En effet, loin de nous soutenir collectivement dans le développement de l'identité québécoise que nous souhaitons ouverte, inclusive et dynamique, certains dérapages contribuent plutôt à nous diviser et à durcir les clivages que nous pensions pourtant dépassés entre eux et nous.
Tant pour les membres des groupes visés que pour les personnes qui connaissent la réalité de l'immigration ou des relations interculturelles au Québec, on a parfois l'impression de vivre un mauvais rêve éveillé, comme si on avait été transporté dans le Québec d'avant 1977, à l'époque où la nation canadienne-française se concevait encore comme homogène et vivait son rapport à l'autre sur le mode de la menace identitaire. Nous avons certes déjà vécu de tels retours en arrière (par exemple, lors de la sortie du sensationnaliste Disparaître de Lise Payette, vers la fin des années 80), mais jamais d'une telle ampleur.
Rester ou partir ?
Pour certaines minorités religieuses d'implantation ancienne, l'affaire Hérouxville n'est pas sans rappeler "Les Juifs ne sont pas les bienvenus ici. Ste-Agathe est un village canadien français et nous le garderons ainsi " de l'été 1939. D'autres personnes, immigrés récents ou plus anciens, la plupart du temps francophones et très bien intégrées au Québec, commencent à se demander s'il ne faut pas envisager un départ vers une autre province.
Ces réactions sont sans doute excessives, mais elles témoignent de la vulnérabilité des minorités lorsqu'elles sont prises comme boucs émissaires d'un débat identitaire, un enjeu rarement relevé par les faiseurs d'opinion, médiatiques ou politiques.
Malgré le mal que l'on a pu dire du sondage TVA-Journal de Montréal du 15-19 janvier 2007, celui-ci a très largement illustré que, en ce qui concerne la légitimité des accommodements raisonnables, quels que soient les limites de la définition proposée et les principes qui devraient s'appliquer à cet égard, il n'existe aucune différence significative entre les Québécois en fonction de leur origine ethnique.

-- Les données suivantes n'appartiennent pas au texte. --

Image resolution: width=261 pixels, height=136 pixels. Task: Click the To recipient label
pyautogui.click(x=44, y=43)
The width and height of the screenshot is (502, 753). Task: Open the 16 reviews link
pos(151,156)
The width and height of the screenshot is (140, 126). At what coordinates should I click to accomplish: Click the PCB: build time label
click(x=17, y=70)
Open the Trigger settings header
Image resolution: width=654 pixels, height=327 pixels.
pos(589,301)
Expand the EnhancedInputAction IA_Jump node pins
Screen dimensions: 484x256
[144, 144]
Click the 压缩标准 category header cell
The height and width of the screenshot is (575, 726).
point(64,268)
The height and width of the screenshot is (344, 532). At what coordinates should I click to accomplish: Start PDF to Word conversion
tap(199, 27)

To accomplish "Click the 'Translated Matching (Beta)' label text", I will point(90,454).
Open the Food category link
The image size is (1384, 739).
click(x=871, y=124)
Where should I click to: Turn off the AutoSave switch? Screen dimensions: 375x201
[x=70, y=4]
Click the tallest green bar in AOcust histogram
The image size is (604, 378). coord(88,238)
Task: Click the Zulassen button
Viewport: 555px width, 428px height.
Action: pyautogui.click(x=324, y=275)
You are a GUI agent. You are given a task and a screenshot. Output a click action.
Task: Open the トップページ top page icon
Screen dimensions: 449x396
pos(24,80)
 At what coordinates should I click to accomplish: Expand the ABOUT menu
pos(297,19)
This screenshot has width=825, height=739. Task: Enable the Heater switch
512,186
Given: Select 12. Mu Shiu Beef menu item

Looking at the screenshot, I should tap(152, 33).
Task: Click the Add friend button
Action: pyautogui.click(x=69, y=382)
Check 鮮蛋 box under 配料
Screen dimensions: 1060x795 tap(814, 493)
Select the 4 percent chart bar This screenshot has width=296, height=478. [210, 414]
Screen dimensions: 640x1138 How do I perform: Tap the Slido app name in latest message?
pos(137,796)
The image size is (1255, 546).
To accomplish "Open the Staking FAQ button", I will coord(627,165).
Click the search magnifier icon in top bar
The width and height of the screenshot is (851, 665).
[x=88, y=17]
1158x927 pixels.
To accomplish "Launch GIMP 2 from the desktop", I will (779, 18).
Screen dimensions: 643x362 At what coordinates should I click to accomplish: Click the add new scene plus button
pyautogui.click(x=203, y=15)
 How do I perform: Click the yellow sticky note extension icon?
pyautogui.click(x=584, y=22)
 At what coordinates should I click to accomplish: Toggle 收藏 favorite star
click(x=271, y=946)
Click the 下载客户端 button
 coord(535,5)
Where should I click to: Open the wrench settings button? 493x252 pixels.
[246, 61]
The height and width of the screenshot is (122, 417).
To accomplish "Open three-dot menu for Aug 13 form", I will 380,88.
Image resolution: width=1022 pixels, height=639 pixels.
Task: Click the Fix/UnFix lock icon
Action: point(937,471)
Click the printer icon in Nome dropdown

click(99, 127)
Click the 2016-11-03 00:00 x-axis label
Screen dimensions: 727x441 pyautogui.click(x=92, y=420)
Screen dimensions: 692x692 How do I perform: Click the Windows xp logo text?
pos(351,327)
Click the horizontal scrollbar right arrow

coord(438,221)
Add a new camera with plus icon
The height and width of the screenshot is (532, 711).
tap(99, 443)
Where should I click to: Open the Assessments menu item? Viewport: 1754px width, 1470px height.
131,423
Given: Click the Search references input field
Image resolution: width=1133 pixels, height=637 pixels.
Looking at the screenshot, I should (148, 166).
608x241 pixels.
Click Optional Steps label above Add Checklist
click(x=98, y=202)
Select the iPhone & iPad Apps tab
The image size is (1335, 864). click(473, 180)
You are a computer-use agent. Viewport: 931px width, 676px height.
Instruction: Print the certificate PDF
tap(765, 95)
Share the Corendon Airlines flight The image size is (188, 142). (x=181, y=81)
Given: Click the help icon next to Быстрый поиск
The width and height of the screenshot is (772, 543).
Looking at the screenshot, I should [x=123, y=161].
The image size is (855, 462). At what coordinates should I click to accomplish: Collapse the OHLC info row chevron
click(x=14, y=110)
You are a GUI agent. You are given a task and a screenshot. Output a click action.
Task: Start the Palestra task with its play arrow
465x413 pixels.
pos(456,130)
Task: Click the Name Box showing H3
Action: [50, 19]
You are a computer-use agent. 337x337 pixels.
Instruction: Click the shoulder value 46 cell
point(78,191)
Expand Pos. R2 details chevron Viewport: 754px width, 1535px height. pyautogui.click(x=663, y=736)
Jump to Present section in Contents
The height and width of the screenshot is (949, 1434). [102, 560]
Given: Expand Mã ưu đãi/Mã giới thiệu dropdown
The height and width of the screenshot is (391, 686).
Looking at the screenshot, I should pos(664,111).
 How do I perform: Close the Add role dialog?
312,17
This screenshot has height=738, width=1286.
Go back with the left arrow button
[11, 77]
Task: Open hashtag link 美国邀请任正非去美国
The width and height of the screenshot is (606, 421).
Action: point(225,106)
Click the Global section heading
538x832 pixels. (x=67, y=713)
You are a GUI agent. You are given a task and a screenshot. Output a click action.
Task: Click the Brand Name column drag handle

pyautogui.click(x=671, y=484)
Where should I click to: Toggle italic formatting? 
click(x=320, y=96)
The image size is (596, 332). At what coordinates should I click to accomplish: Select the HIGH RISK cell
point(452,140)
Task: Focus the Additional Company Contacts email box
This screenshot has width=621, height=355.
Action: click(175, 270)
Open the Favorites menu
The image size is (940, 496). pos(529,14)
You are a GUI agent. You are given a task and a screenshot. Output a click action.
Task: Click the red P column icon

Pour quiconque connaît quelque peu les caractéristiques de la population issue de l'immigration (première et deuxième génération), ces données n'avaient rien de surprenant. Elle est en majorité de tradition chrétienne. Quant aux personnes qui professent d'autres religions, il faut rappeler que, en vertu de la politique sélective d'immigration qui prévaut au Québec, elles ont généralement été choisies dans les couches les plus occidentalisées des pays en émergence ou en voie de développement, quand elles n'ont pas carrément quitté leur société d'origine à cause précisément du fondamentalisme qui y régnait.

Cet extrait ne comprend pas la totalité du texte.